> **PROBLEM TO WORK ON**:
Lines where the string "will" appears are to be copied from the entries below.

> **SUPPLIED ENTRIES**:
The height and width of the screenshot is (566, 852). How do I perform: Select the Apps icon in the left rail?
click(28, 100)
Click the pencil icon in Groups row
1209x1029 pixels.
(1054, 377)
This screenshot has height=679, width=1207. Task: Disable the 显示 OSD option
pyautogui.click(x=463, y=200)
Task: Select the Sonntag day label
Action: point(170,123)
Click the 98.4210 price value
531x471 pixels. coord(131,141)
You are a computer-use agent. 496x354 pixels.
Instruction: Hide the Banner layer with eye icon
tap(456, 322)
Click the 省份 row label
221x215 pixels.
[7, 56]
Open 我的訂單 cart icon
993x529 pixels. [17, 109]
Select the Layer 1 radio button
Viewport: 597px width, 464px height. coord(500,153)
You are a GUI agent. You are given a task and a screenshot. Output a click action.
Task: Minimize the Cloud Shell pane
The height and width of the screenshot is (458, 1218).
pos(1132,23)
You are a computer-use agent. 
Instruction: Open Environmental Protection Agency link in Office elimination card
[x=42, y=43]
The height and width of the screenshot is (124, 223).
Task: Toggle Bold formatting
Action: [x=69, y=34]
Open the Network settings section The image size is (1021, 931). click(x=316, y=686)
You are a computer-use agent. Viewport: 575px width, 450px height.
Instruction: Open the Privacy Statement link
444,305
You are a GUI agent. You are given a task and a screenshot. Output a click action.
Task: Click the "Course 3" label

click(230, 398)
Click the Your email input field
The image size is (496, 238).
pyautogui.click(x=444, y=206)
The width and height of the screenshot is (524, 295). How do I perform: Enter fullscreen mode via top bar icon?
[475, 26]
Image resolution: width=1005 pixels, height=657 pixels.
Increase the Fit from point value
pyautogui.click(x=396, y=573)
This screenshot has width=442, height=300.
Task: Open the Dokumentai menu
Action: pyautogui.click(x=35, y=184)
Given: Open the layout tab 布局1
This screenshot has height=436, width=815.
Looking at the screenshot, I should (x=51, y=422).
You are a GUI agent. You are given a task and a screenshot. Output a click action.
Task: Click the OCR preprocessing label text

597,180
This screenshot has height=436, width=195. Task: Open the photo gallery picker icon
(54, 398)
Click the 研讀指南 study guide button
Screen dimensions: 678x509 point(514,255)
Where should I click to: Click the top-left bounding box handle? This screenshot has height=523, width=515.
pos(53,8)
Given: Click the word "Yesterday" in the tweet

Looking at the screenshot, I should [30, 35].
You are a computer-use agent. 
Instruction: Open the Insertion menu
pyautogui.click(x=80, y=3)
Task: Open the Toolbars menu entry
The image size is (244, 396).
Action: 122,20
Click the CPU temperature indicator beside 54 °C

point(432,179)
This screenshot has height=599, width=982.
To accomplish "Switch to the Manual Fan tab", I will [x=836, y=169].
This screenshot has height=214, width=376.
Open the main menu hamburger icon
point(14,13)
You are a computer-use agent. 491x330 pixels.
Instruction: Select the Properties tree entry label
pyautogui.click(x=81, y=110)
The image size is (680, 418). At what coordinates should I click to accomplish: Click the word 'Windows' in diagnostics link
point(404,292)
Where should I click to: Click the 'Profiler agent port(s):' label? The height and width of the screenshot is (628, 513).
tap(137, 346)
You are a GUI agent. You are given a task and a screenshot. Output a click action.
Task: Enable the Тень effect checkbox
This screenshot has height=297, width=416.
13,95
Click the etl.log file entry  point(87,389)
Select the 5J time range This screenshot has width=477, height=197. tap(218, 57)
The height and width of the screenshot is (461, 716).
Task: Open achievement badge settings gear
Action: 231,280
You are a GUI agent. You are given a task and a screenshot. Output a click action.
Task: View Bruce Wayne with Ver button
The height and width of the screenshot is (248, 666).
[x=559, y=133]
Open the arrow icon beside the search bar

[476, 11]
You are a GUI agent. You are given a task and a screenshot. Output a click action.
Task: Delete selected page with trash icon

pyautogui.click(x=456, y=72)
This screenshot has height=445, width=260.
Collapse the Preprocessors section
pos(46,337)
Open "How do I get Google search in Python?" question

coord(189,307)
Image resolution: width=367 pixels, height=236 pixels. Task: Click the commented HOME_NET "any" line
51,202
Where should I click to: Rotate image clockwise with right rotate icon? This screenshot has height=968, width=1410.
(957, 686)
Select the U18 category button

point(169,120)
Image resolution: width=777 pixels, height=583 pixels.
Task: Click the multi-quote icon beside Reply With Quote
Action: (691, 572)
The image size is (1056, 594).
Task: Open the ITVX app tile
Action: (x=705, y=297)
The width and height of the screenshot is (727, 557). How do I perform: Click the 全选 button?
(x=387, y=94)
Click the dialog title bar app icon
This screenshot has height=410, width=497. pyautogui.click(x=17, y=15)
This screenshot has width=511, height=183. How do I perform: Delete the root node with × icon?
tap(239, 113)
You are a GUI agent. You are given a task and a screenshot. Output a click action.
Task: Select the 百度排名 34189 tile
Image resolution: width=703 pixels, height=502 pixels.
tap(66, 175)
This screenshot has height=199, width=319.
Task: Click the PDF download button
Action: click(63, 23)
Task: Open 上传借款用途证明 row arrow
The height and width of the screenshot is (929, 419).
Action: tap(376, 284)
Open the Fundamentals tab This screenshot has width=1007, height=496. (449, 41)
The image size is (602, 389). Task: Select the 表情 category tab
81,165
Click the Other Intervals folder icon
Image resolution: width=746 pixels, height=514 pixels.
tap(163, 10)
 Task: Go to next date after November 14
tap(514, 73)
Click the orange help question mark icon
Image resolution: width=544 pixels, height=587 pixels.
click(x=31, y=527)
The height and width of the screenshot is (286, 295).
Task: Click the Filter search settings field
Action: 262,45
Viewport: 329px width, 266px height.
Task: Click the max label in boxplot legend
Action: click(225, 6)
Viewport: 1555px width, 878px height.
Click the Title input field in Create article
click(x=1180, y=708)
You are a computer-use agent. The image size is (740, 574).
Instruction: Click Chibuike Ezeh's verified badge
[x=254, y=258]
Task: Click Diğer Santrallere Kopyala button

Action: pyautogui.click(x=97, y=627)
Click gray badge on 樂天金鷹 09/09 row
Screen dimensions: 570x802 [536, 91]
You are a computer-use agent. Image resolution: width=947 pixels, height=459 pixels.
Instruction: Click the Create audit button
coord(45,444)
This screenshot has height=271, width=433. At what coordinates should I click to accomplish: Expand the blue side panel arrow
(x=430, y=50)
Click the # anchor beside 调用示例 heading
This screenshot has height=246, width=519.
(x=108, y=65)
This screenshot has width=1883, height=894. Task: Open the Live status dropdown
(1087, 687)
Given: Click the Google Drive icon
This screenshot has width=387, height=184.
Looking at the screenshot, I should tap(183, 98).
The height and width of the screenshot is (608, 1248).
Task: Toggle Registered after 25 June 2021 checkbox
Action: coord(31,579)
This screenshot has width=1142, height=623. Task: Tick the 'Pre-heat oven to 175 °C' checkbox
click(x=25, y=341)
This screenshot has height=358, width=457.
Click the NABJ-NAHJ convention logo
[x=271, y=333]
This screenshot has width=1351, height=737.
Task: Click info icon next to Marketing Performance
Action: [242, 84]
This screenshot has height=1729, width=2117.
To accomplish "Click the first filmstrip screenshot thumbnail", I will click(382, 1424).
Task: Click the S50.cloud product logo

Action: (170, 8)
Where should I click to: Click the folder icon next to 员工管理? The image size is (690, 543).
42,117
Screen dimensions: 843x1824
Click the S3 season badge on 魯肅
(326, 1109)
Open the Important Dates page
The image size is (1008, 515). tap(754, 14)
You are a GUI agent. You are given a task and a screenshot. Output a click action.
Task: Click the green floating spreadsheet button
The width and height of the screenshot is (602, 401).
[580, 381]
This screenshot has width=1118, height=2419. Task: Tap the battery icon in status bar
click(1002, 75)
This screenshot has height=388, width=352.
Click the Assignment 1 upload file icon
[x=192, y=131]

> **RESULT FOR THIS TASK**:
To accomplish "Switch to the Manual Fan tab", I will [x=836, y=169].
To accomplish "Click the first filmstrip screenshot thumbnail", I will click(382, 1424).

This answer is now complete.